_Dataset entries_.
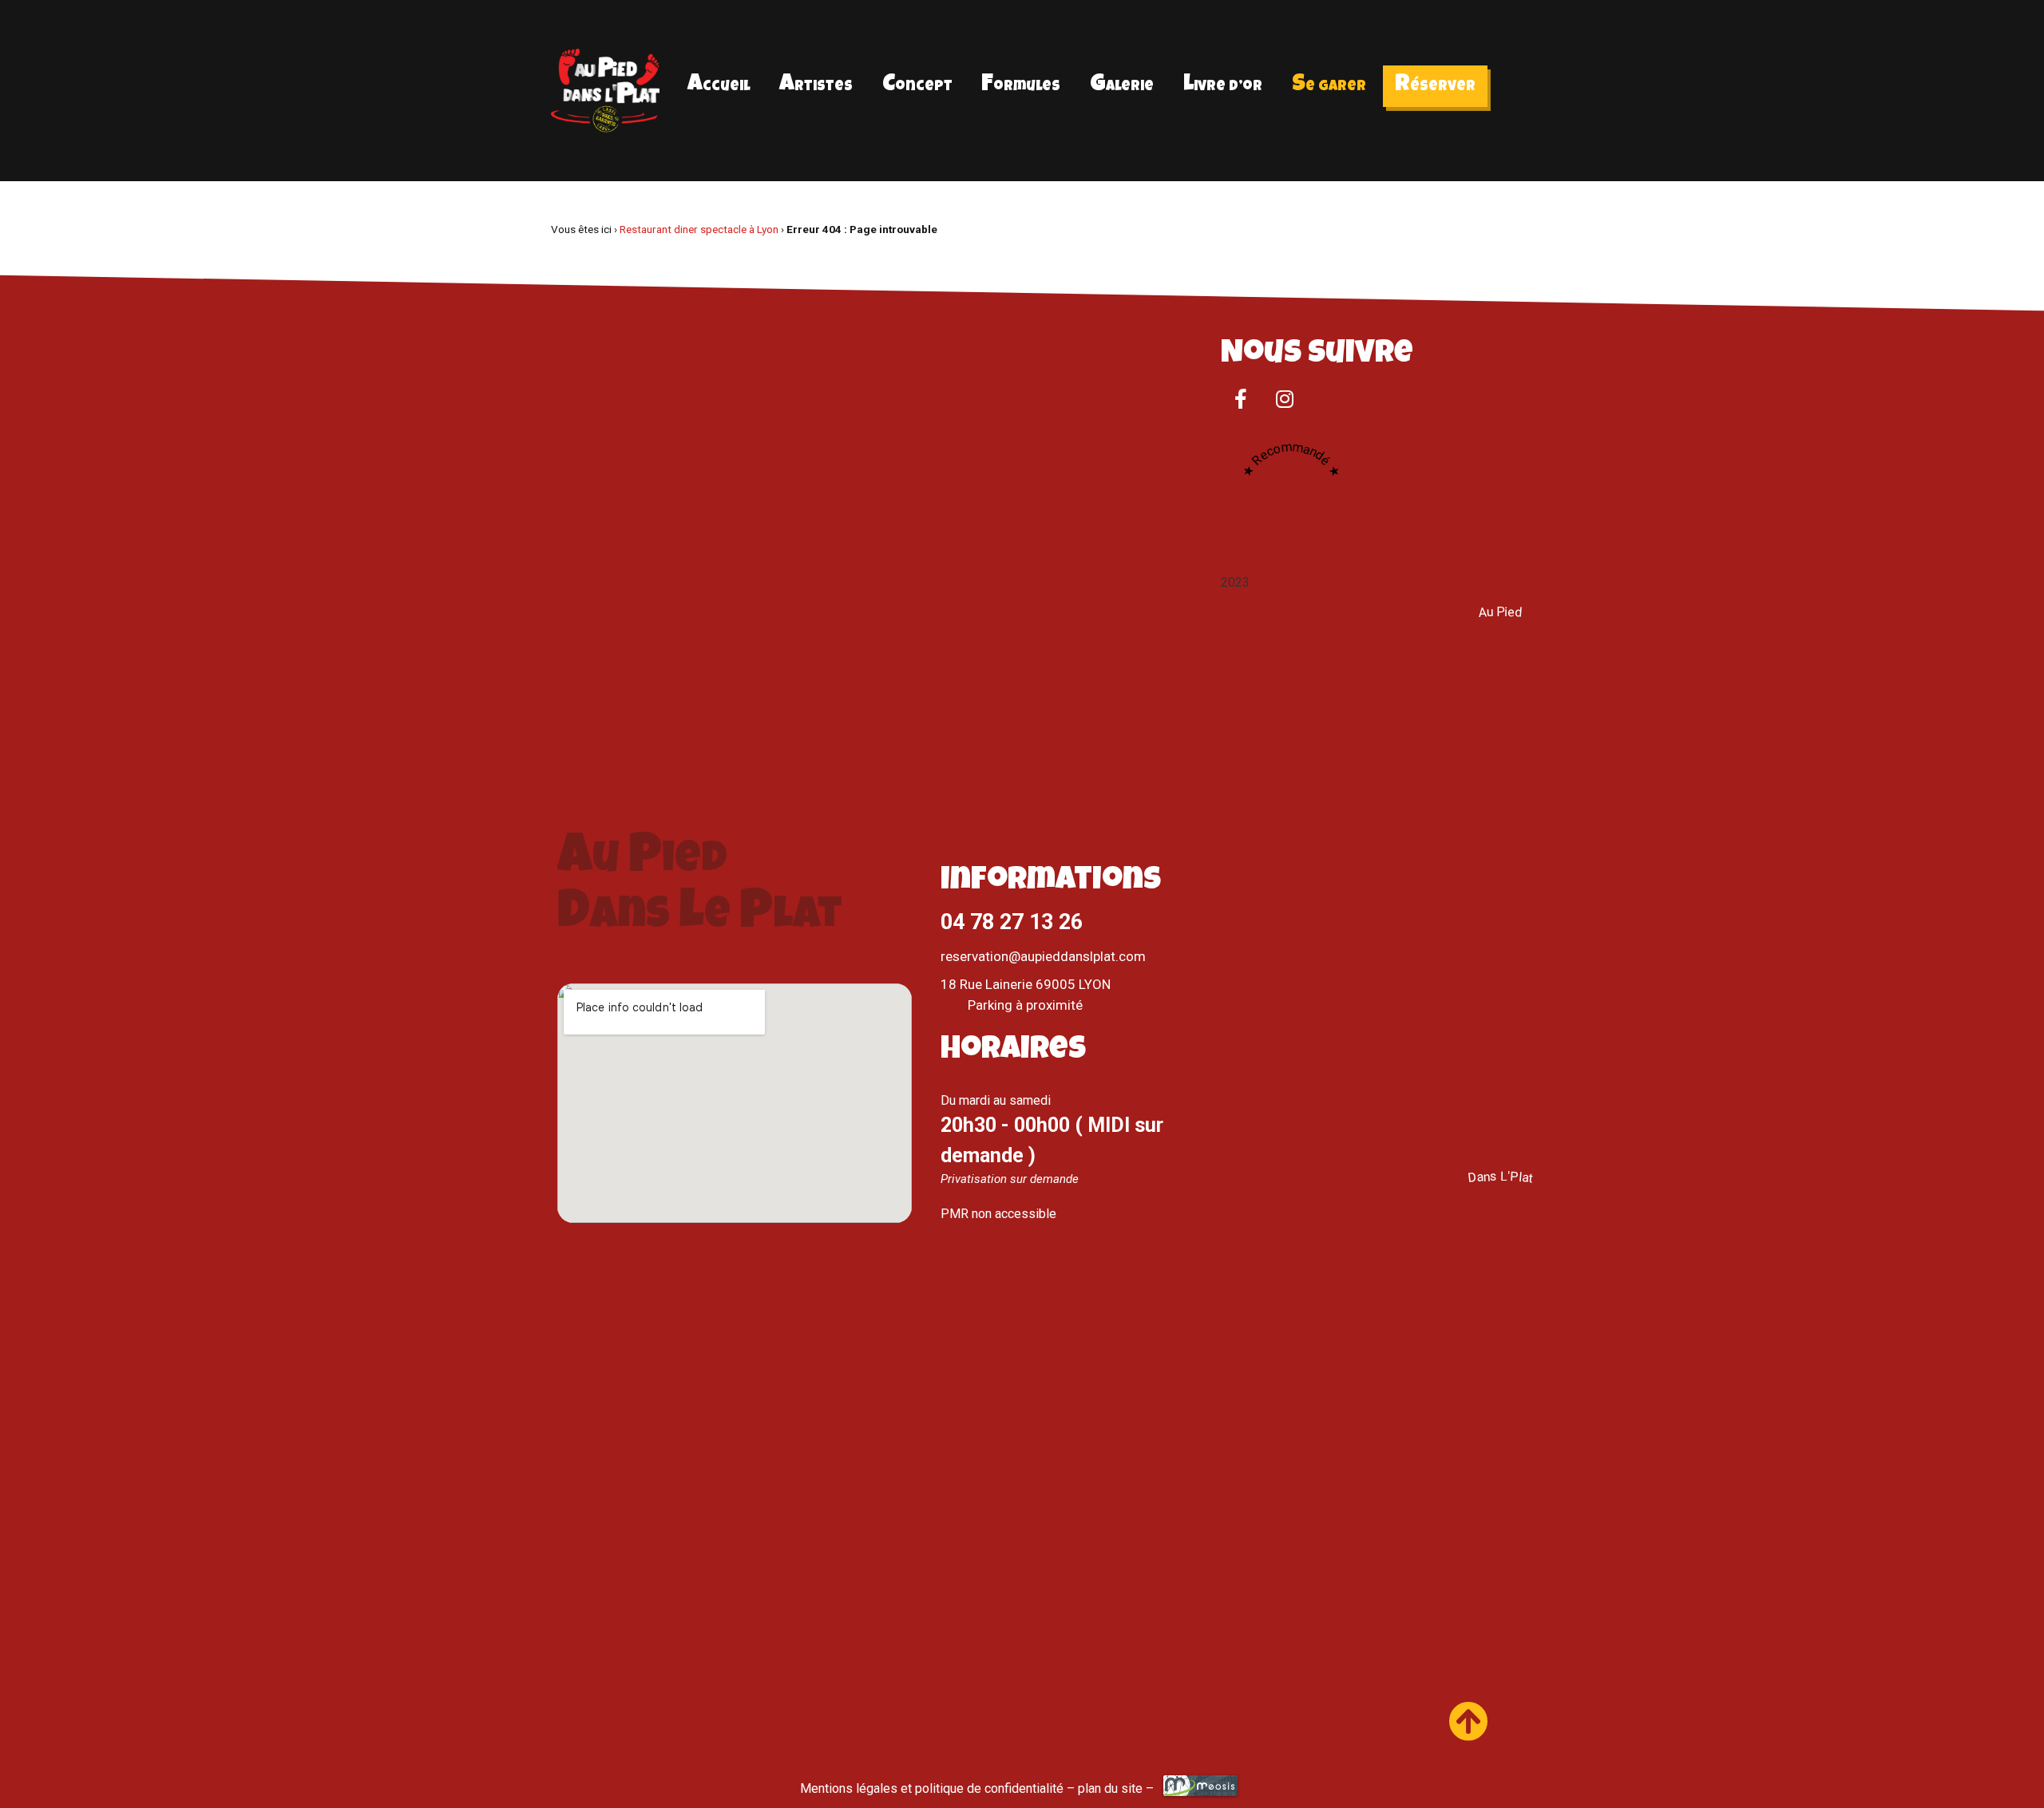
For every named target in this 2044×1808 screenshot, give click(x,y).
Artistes (816, 85)
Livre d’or (1222, 85)
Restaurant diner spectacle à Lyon (699, 229)
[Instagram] (1285, 399)
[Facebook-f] (1241, 399)
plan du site (1110, 1788)
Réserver (1435, 85)
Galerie (1122, 85)
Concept (917, 85)
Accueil (718, 85)
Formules (1020, 85)
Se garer (1329, 85)
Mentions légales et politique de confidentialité (932, 1788)
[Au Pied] (1500, 1146)
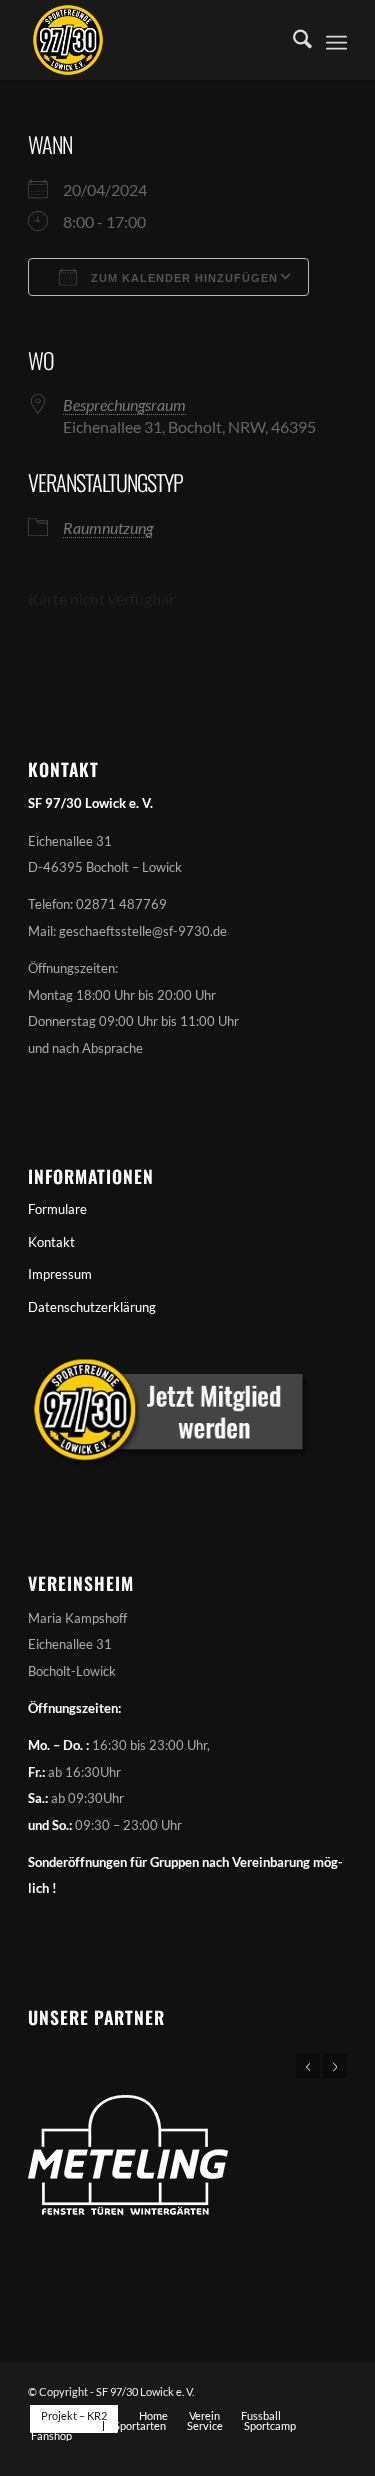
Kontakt (51, 1242)
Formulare (57, 1209)
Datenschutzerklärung (92, 1307)
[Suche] (292, 40)
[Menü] (336, 40)
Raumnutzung (108, 527)
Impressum (60, 1274)
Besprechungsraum (124, 404)
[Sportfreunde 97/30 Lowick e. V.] (155, 40)
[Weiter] (335, 2066)
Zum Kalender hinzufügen (182, 278)
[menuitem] (292, 40)
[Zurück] (308, 2066)
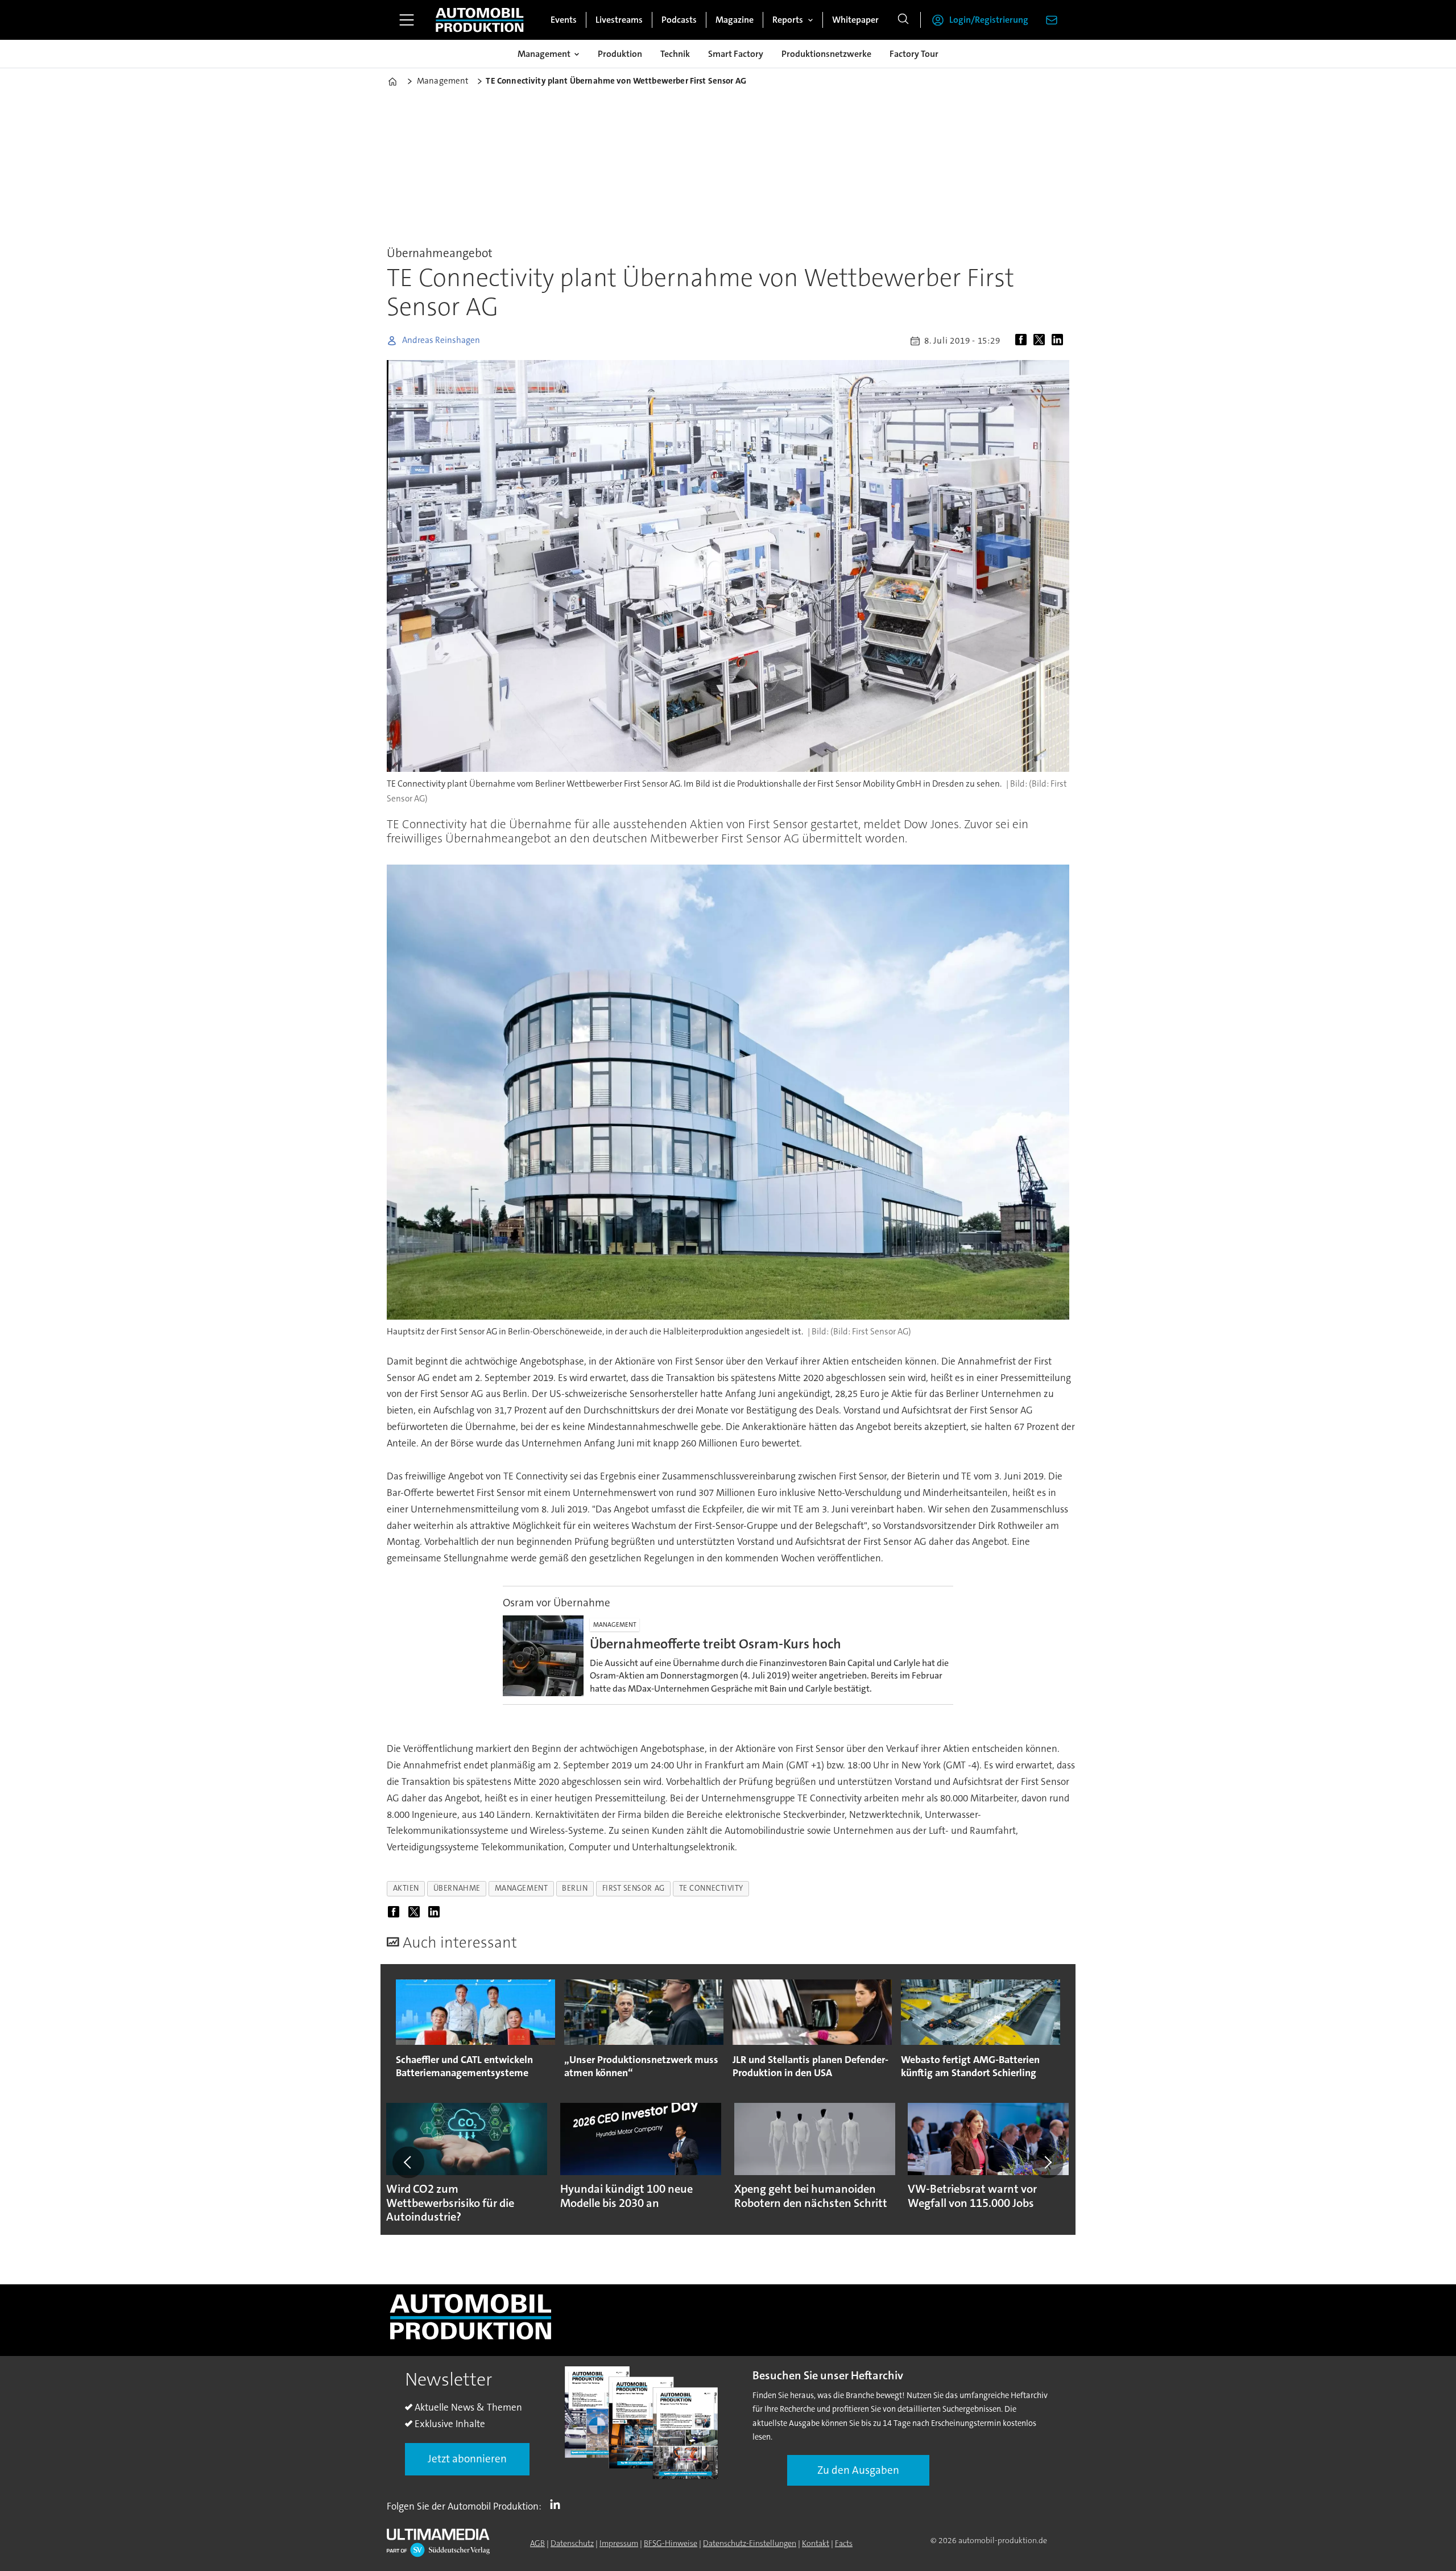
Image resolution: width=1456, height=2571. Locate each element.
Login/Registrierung (988, 20)
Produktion (620, 54)
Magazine (734, 20)
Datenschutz (572, 2543)
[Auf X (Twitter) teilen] (1041, 340)
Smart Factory (735, 54)
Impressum (618, 2543)
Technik (675, 54)
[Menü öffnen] (406, 20)
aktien (406, 1888)
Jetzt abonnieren (467, 2459)
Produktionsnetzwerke (826, 54)
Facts (844, 2543)
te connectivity (711, 1888)
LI (557, 2504)
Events (564, 20)
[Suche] (903, 20)
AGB (537, 2543)
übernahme (457, 1888)
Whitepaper (855, 20)
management (521, 1888)
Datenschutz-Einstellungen (749, 2543)
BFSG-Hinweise (670, 2543)
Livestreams (619, 20)
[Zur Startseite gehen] (479, 20)
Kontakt (815, 2543)
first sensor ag (633, 1888)
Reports (787, 20)
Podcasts (679, 20)
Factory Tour (914, 54)
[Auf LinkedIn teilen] (1059, 340)
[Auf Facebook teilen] (1023, 340)
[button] (408, 2163)
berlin (575, 1888)
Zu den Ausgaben (858, 2470)
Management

_Requirement_.
Would you write out each entry word for word and omit the images?

_Output below_.
For every named target in this 2044×1808 screenshot, give click(x,y).
Artistes (816, 85)
Livre d’or (1222, 85)
Restaurant diner spectacle à Lyon (699, 229)
[Instagram] (1285, 399)
[Facebook-f] (1241, 399)
plan du site (1110, 1788)
Réserver (1435, 85)
Galerie (1122, 85)
Concept (917, 85)
Accueil (718, 85)
Formules (1020, 85)
Se garer (1329, 85)
Mentions légales et politique de confidentialité (932, 1788)
[Au Pied] (1500, 1146)
Kontakt (51, 1242)
Formulare (57, 1209)
Datenschutzerklärung (92, 1307)
[Suche] (292, 40)
[Menü] (336, 40)
Raumnutzung (108, 527)
Impressum (60, 1274)
Besprechungsraum (124, 404)
[Sportfreunde 97/30 Lowick e. V.] (155, 40)
[Weiter] (335, 2066)
Zum Kalender hinzufügen (182, 278)
[menuitem] (292, 40)
[Zurück] (308, 2066)
Image resolution: width=1456, height=2571. Locate each element.
Login/Registrierung (988, 20)
Produktion (620, 54)
Magazine (734, 20)
Datenschutz (572, 2543)
[Auf X (Twitter) teilen] (1041, 340)
Smart Factory (735, 54)
Impressum (618, 2543)
Technik (675, 54)
[Menü öffnen] (406, 20)
aktien (406, 1888)
Jetzt abonnieren (467, 2459)
Produktionsnetzwerke (826, 54)
Facts (844, 2543)
te connectivity (711, 1888)
LI (557, 2504)
Events (564, 20)
[Suche] (903, 20)
AGB (537, 2543)
übernahme (457, 1888)
Whitepaper (855, 20)
management (521, 1888)
Datenschutz-Einstellungen (749, 2543)
BFSG-Hinweise (670, 2543)
Livestreams (619, 20)
[Zur Startseite gehen] (479, 20)
Kontakt (815, 2543)
first sensor ag (633, 1888)
Reports (787, 20)
Podcasts (679, 20)
Factory Tour (914, 54)
[Auf LinkedIn teilen] (1059, 340)
[Auf Facebook teilen] (1023, 340)
[button] (408, 2163)
berlin (575, 1888)
Zu den Ausgaben (858, 2470)
Management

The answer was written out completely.